Entonces ¿cuál es la base de este confuso panorama que ha estado remeciendo los mercados, haciendo caer precios de los metales -entre ellos el cobre-, aumentando el valor del petróleo, produciendo taquicardia en el tipo de cambio y afectando la vida diaria y bolsillo de los consumidores en todo el mundo?
La respuesta es simple: la competencia internacional.
Y no cualquiera, sino una por la preeminencia en los mercados más de punta (industriales de última generación y tecnológicos) y la búsqueda y aplicación urgente de “soluciones rápidas y efectivas” de los países más desarrollados para mantener su delantera en la generación de riquezas, que son las que, al final, permiten a sus ciudadanos sostener su modo de vida y, en consecuencia, que ellos den la contraprestación electoral a la estructura de poder político-económico al interior de esas naciones. Nada peor que las crisis económicas para las elites políticas de los países que las sufren.
Desde tal perspectiva, “Make America great again” es, pues, esa respuesta “rápida y efectiva” de Trump -y de quienes votaron por él- a una sostenida pérdida de competitividad de EEUU en áreas que, hasta hace algunas décadas, era líder indiscutido. Por cierto, de su industria automotriz, cuya caída ha quebrado empresas y hasta ciudades (Detroit); la militar, con usinas rusas y chinas emergiendo a gran velocidad; o la tecnológica, en la que, tras ser vanguardia con el mítico Silicon Valley, ha ido siendo reemplazado en precios, creatividad y calidad por múltiples competidores asiáticos y/o europeos.
¿Qué le pasó a Estados Unidos?: un proceso esperable cuando a las naciones les va bien. Después de la II Guerra Mundial, la potencia del norte emergió como las más progresista del orbe y su industria se transformó en faro y guía de la creación, producción y consumo de bienes durables que daban envidiable confort a sus hogares: modernos y cada vez más baratos automóviles, refrigeradores, televisión, microondas, nuevos materiales devenidos de la carrera espacial o vestimentas masivamente consumidas, no solo en Estados Unidos, sino en todo el mundo. Asimismo, una poderosa industria de armamentos que distribuyó sus productos en cada una de las naciones bajo su influencia geopolítica.

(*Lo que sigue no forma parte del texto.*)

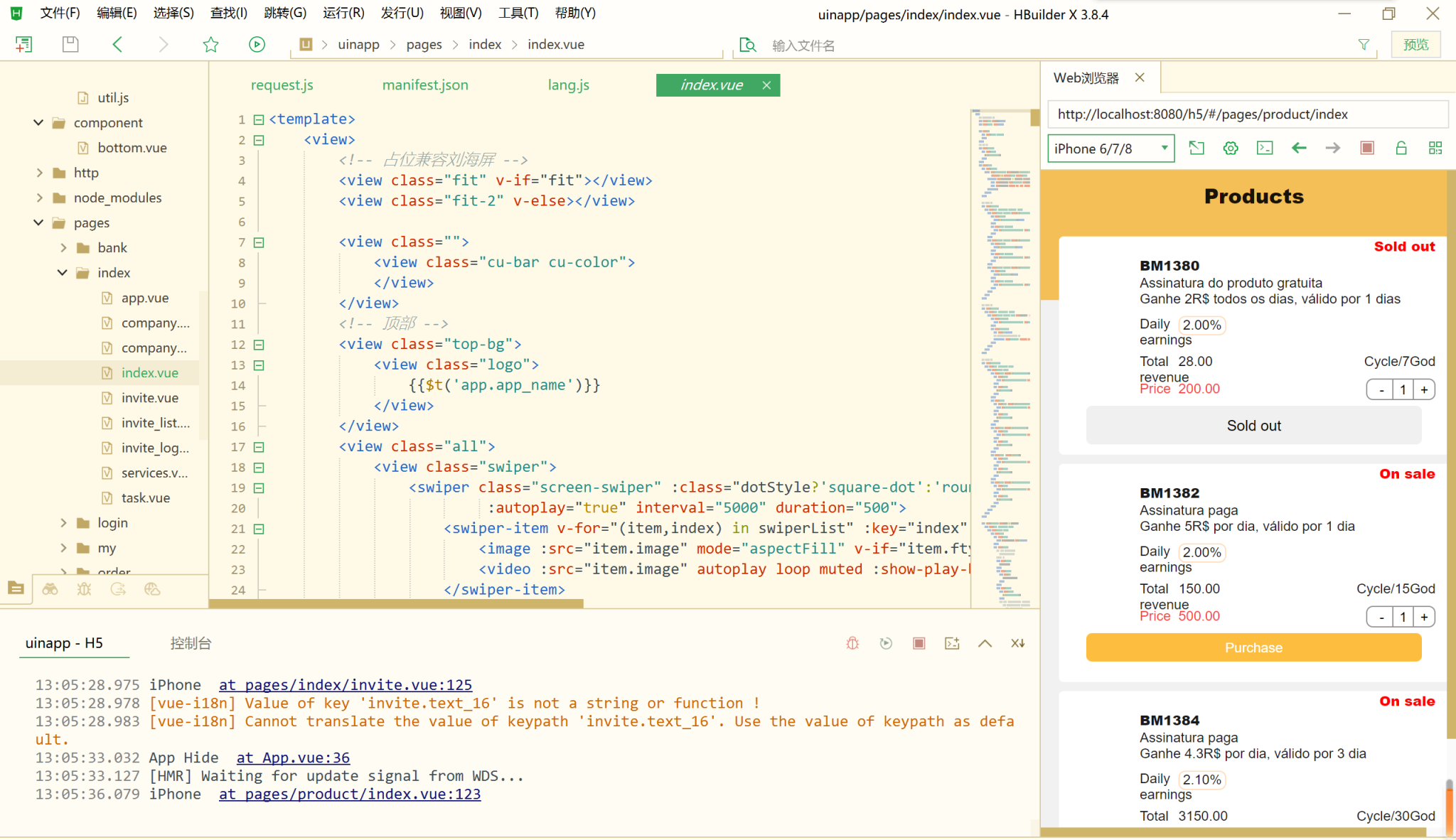Image resolution: width=1456 pixels, height=840 pixels.
Task: Click the bug/debug icon in bottom toolbar
Action: (85, 589)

Su PIB se disparó, pero también sueldos y endeudamiento interno.
Buenos negocios atraen a más competidores y como la competencia tiende a bajar los precios, muy pronto las firmas norteamericanas se percataron que, para seguir rentando a buen ritmo, otras naciones en las que Estados Unidos se había instalado por razones geopolíticas, tenían trabajadores y recursos que permitían una producción más barata, mejorando sus utilidades. Entonces, buena parte de sus grandes compañías comenzó la emigración, transfiriendo no solo capital, sino ciencia y técnicas a sus ex enemigos y/o aliados, aunque, al mismo tiempo, comenzando a crear su propia y más amplia competencia externa. Las producciones extranjeras más eficientes terminaron por liquidar varias líneas de industrias locales en Estados Unidos, los gobiernos de turno dejaron de recibir esos impuestos y se perdieron miles de puestos de trabajo, generando descontento ciudadano interno y posibilitando, a su turno, una “odiosa” mayor prosperidad de otras economías, hasta el punto de amenazar su liderazgo internacional.

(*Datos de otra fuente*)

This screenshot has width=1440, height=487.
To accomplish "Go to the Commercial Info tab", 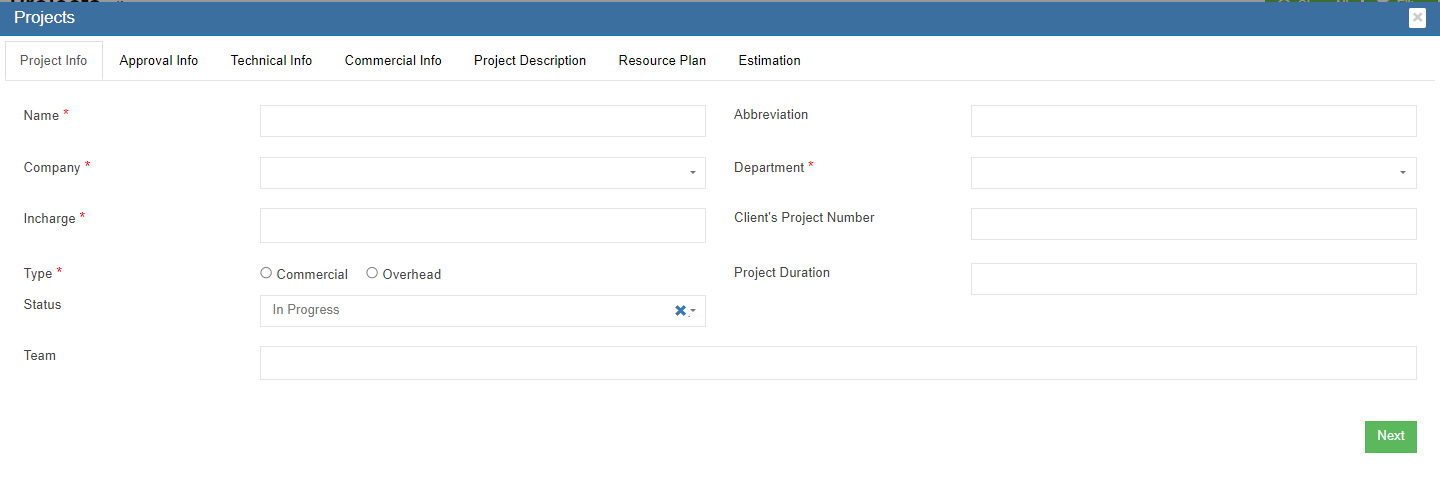I will pyautogui.click(x=393, y=61).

Trump solo quiso, pues, “volver a hacer grande América”. Sin embargo, su receta fue volver al pasado: proteger una industria interna en declinación y poco eficiente, amenazar con aumentos de aranceles a firmas de origen norteamericano instaladas en el exterior para obligarlas a retornar al territorio nacional; colocar barreras paraarancelarias a firmas foráneas competitivas de su industria, con acusaciones de robo de propiedad industrial o intelectual; y cerrar las fronteras a inmigraciones que afectarían la oferta de empleo a sus propios connacionales.
Tras esas decisiones, si bien Estados Unidos presenta hoy cierta recuperación, menor desocupación, precios de patrimonios bursátiles e inmobiliarios en alza en su primera fase experimental, lo previsible es que, de aislarse más, la receta no solo no logre estabilizar su economía a ritmos altos de crecimiento permanentes -sus habitantes son solo 330 millones-, sino que, en régimen, sus medidas de protección encarezcan bienes y servicios a los que hoy los norteamericanos de pie tienen acceso a bajos precios. Un IPhone armado completamente en Estados Unidos costaría unos $ 100 dólares más. Ello generará más inflación, obligando a la Fed a subir las tasas de interés, disminuyendo el ritmo de actividad y el empleo y retrotrayendo la economía a su situación original, aunque esta vez, desengañada la ciudadanía del discurso neoproteccionista, terminará por alejar a Trump y/o sus seguidores de la Casa Blanca.
La guerra comercial que se anuncia es, pues, en el fondo, una guerra por la mantención del poder político de las elites en las grandes potencias. Una guerra que, por lo demás, tiene sus raíces en la quiebra financiera de los 2008-2009, cuando los bancos internacionales “too big to fall” hicieron sucumbir los sueños del crecimiento infinito y que aún mantienen al mundo a ritmo cansino hasta que la economía pueda reabsorber la enorme emisión de deuda basura apalancada que “creó” esa gran banca, equivalente a casi 10 veces el PIB mundial.
En una economía globalizada -aunque en retroceso proteccionista-, el crudo dilema, por cierto, no es sólo de Estados Unidos. Lo viven también Europa, China o Japón, cuyos pasivos nacionales -que para el caso de Estados Unidos son equivalente a más de un año de su producción de bienes y servicios- para Alemania y Francia son de 1,5 años y dos años respectivamente; para Japón de poco más de dos años y para China casi dos años y medio, aun cuando algunos de ellos son, a su turno, acreedores de los otros por montos no despreciables.
Es cierto, los ricos y poderosos pueden vivir endeudados toda la vida. La desconfianza del acreedor es siempre frente a los deudores pobres. Pero si en algún momento la “bicicleta” fallara, el desastre previsible no es cualquiera, sino uno realmente grande. Y si esto fuera así, es presumible que las tensiones que hemos visto emerger en los últimos meses, en vez que morigerarse, se agudicen, porque lo que está en juego, como vemos, es, finalmente, la tranquilidad social y estabilidad política de elites de naciones muy poderosas.
Peligrosamente, pareciera que, por desgracia, esta es una convicción que ha ido calando en millones de inversionistas que, en las últimas semanas, han reducido su confianza en la economía internacional y han estado haciendo caer bolsas en todo el orbe, fortalecido dólar, oro y otras inversiones “refugio”, encarecido el petróleo y hecho bailar en la cuerda floja a los metales. Es de esperar que la sensatez política de los principales dirigentes mundiales se imponga por sobre los miedos a la pérdida de poder producto de una competencia sin reglas y que se inicie pronto un período de mayores señales de avance hacia una mayor cooperación internacional.